## Reading passage

· · · · · · ·

Moishe’s bake shop – anything is good for a pastry picnic in Tompkins Square Park.

Moishe's bake shop

The grand finale of them all is the best bagel I have ever tasted. I realize that some people are partial to H&H but we were introduced to Absolute Bagel by a friend and I think my loyalty may already have been forged. An everything bagel, hot out of the oven, with a thick layer of white fish spread…it gets me on my bike every Sunday.

Absolute bagel

Image: Carnivore and Vegetarian

Tell me a story…do you have a favorite New York place, food mecca or journey?

9 thoughts on “New York, New York: Sinatra had it right

  1. How exciting! Can’t wait to see you and your lucky mum. We can definitely go to some of these places…the bagels are a must. Will have lots more food tour recommendations by next February too. Let me know if you need a place to stay…a friend rents a perfect little one bed in Chelsea if you’re keen.

  2. The love/hate relationship seems like a common theme of New Yorkers, and I’m so glad to read you’re making NYC your own! Coming from you, the best bagel you’ve ever had means a lot!

  3. This posting rings so true! I’m currently forging my own love-hate relationship with a city, and while I’m literally on the other side of the world, the joys and annoyances of city-life apparently are similar. Perhaps the inevitable results of a diversity of lives co-existing in one little space? However, I don’t think I ever have nor will see a bagel in Santiago. =(

  4. Hello Katherine,

    Another great post from you!

    What I have found interesting about New York is that the belief of if you ever should leave, you will always end up returning. There’s very few places, and you can count on one hand, the number of cities that have this quality. As a native of Long Island though, I never really identified with being from the city. Whenever I meet someone for the first time, I always say I’m a Long Islander, not a New Yorker. Yet every time I take the escalator up from Penn Station, I always feel awestruck. And when I stare at the skyscrapers, I just feel like it’s me and no one else in the world. And the feeling never gets old.

· · · · · · ·

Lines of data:
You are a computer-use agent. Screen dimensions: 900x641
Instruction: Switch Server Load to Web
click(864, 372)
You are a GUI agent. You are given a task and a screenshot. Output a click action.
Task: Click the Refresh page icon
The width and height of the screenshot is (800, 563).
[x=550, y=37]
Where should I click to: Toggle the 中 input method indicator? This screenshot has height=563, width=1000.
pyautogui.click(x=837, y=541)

· · · · · · ·

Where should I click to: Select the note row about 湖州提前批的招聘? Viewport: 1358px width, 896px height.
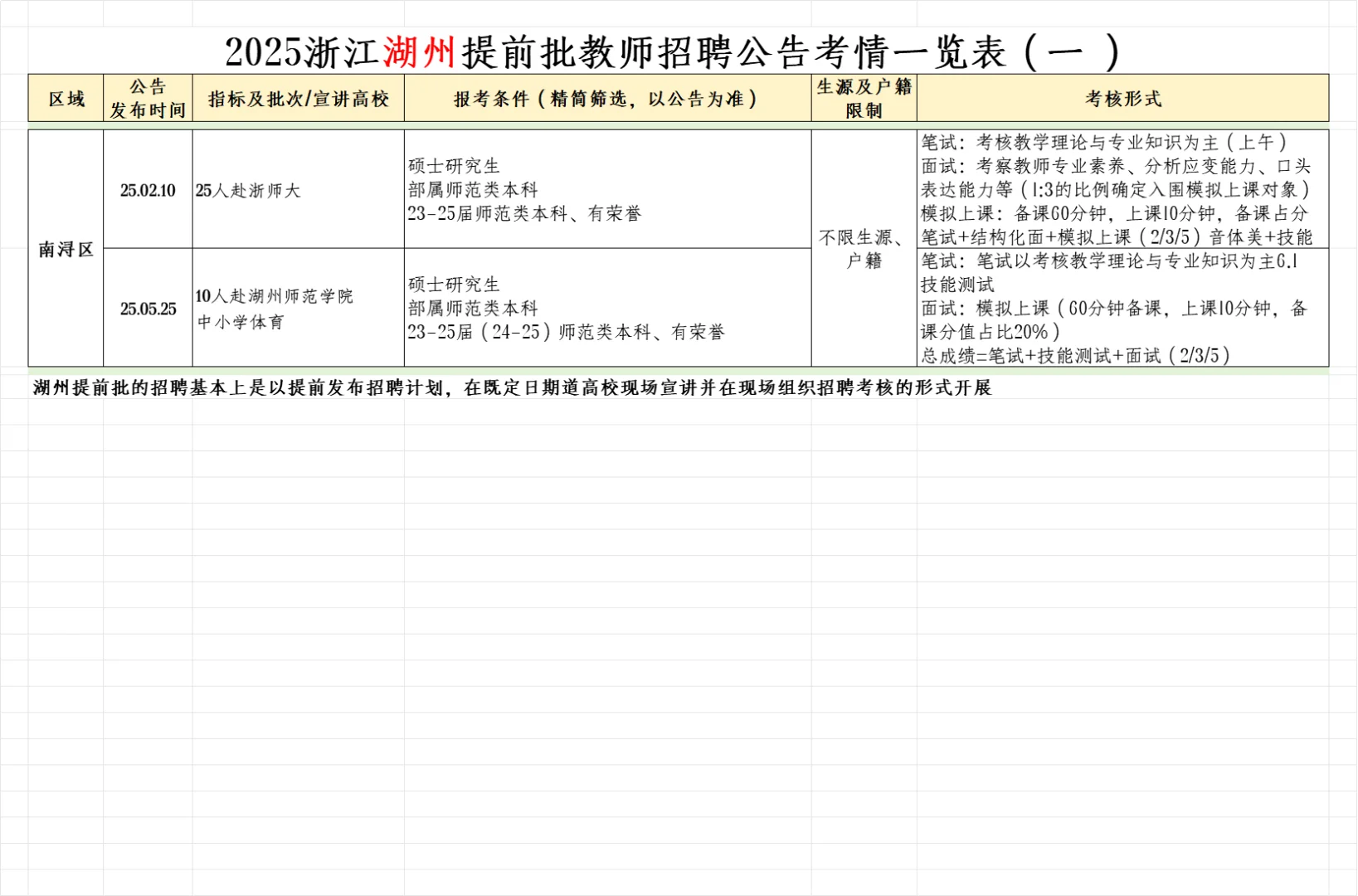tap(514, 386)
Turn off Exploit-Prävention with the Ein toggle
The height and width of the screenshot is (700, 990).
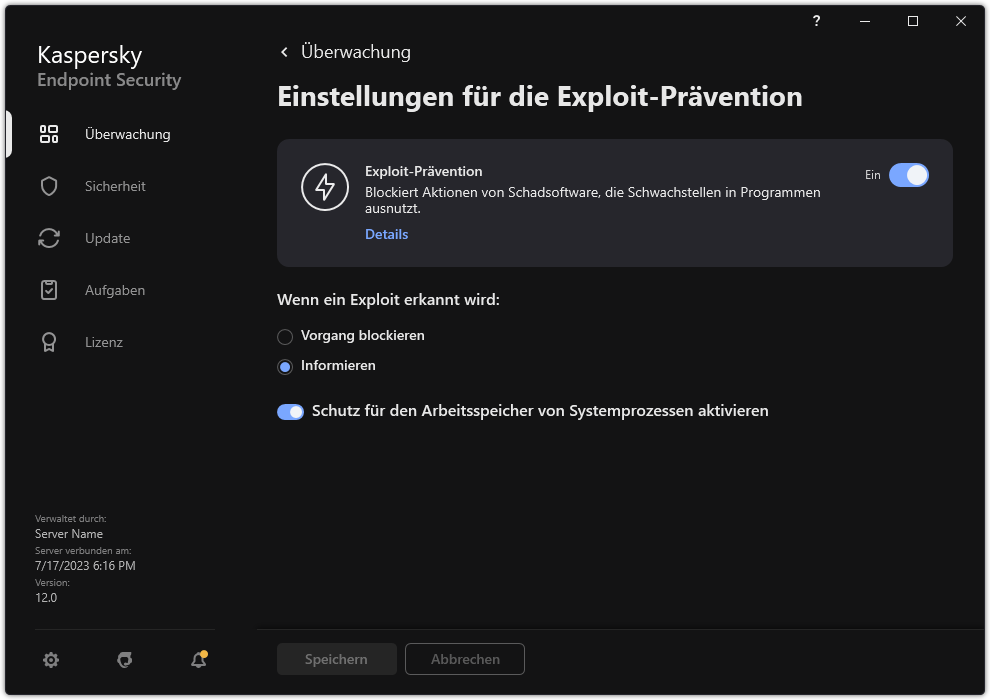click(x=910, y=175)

· · · · · · ·

## Instructions to follow
In the numbered comments of the post about New York, what place names appear other than New York itself? These lines of data have nothing to do with the post about New York.

## Complete answer
Chelsea, Santiago, Long Island, Penn Station